Task to carry out
Reproduce the data items verbatim, starting at the line holding "This screenshot has width=1568, height=729." and running through the final line, with both ends included.

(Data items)
┌──

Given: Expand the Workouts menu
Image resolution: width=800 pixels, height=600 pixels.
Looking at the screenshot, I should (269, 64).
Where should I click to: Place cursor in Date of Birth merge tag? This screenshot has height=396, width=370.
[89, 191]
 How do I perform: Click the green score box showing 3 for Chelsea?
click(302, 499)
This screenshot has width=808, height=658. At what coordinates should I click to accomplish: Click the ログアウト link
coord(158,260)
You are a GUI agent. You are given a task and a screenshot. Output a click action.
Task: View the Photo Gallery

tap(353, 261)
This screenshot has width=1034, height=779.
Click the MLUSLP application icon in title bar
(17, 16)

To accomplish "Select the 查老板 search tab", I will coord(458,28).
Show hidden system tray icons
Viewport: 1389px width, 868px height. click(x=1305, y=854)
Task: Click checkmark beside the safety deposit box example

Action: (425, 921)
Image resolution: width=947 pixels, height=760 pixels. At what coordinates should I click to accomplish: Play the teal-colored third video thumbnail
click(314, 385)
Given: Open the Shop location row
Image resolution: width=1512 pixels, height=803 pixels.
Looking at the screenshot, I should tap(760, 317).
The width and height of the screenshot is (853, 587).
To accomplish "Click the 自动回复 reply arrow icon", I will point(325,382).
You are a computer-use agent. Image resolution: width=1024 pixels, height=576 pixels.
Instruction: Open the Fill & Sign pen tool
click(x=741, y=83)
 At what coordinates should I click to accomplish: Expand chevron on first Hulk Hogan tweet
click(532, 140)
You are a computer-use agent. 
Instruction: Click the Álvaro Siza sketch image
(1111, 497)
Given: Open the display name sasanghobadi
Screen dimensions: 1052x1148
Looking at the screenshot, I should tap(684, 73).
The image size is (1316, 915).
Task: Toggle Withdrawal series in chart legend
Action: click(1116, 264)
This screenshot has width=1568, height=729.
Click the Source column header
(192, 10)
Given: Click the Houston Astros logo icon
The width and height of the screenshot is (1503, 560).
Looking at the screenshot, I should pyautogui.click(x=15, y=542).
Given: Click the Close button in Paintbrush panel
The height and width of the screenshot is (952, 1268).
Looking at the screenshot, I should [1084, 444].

└──

Reply
This screenshot has width=1568, height=729.
Click the Source column header
(192, 10)
Given: Click the Houston Astros logo icon
The width and height of the screenshot is (1503, 560).
Looking at the screenshot, I should pyautogui.click(x=15, y=542).
Given: Click the Close button in Paintbrush panel
The height and width of the screenshot is (952, 1268).
Looking at the screenshot, I should [1084, 444].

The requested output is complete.